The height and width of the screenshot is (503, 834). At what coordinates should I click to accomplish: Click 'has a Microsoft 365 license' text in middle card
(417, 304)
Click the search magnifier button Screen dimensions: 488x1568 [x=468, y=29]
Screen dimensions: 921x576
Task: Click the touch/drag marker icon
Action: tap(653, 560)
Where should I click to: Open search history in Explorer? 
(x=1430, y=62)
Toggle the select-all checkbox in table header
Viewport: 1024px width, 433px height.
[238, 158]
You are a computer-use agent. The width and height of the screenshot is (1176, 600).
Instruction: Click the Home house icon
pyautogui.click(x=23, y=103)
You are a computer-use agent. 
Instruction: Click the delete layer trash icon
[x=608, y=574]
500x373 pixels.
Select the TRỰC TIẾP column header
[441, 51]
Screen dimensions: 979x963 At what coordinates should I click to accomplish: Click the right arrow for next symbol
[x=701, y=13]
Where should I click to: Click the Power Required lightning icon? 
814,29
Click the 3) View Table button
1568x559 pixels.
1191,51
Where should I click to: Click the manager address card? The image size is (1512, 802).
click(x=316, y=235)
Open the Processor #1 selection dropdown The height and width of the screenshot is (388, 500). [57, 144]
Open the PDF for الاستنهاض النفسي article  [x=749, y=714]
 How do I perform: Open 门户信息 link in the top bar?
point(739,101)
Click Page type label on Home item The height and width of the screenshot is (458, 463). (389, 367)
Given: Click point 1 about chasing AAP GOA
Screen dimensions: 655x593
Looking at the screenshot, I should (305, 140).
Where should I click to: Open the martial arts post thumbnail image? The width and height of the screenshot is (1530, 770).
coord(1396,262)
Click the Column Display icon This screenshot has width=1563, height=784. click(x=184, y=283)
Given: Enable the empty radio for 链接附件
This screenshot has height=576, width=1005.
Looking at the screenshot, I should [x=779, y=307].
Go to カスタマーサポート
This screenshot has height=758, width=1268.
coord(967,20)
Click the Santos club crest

◆ TASK ◆
Can you copy the data word for word, from its first line through the line containing "click(x=316, y=235)", including both of those lines?

◆ FINISHED EXERCISE ◆
The height and width of the screenshot is (503, 834). At what coordinates should I click to accomplish: Click 'has a Microsoft 365 license' text in middle card
(417, 304)
Click the search magnifier button Screen dimensions: 488x1568 [x=468, y=29]
Screen dimensions: 921x576
Task: Click the touch/drag marker icon
Action: tap(653, 560)
Where should I click to: Open search history in Explorer? 
(x=1430, y=62)
Toggle the select-all checkbox in table header
Viewport: 1024px width, 433px height.
[238, 158]
You are a computer-use agent. The width and height of the screenshot is (1176, 600).
Instruction: Click the Home house icon
pyautogui.click(x=23, y=103)
You are a computer-use agent. 
Instruction: Click the delete layer trash icon
[x=608, y=574]
500x373 pixels.
Select the TRỰC TIẾP column header
[441, 51]
Screen dimensions: 979x963 At what coordinates should I click to accomplish: Click the right arrow for next symbol
[x=701, y=13]
Where should I click to: Click the Power Required lightning icon? 
814,29
Click the 3) View Table button
1568x559 pixels.
1191,51
Where should I click to: Click the manager address card? The image size is (1512, 802).
click(x=316, y=235)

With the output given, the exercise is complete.